When should I use a buffered channel?

When the producer and consumer run at different speeds, or when you know the maximum number of items in flight. Use unbuffered channels by default; introduce buffering only when there is a clear reason.

What is the difference between a goroutine and an OS thread?

goroutine is a unit of work scheduled by the Go runtime. The runtime maps many goroutines onto a small pool of OS threads (one per CPU core by default). You almost never think about the OS threads directly.

Do I still need mutexes?

Sometimes. Channels work for handing data off; a `sync.Mutex` is simpler when many goroutines need read/write access to a shared map or counter. The standard library's `sync/atomic` is the right tool for simple counters.

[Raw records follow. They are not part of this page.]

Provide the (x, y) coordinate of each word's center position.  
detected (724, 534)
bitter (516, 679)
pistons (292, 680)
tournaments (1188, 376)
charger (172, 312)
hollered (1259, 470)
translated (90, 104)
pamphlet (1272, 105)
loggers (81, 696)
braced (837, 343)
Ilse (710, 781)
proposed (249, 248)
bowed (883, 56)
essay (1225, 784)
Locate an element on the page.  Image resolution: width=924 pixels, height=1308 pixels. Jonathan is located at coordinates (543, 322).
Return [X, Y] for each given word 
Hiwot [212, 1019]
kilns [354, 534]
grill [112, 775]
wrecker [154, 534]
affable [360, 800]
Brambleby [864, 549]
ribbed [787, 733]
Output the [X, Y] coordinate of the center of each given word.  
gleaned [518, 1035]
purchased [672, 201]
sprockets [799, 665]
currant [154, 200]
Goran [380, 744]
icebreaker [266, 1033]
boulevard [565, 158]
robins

How do I cancel a goroutine?

You cannot kill a goroutine directly. Pass it a `context.Context` and have it check `ctx.Done()` periodically. That is the universal Go pattern.

Conclusion

Goroutines and channels turn concurrency from a minefield into a tool you reach for daily. Start a goroutine with go, communicate through channels, cap parallelism with a worker pool, and propagate cancellation with context. Build the URL checker above, run it under go test -race, and you will have the foundation that powers every production Go service.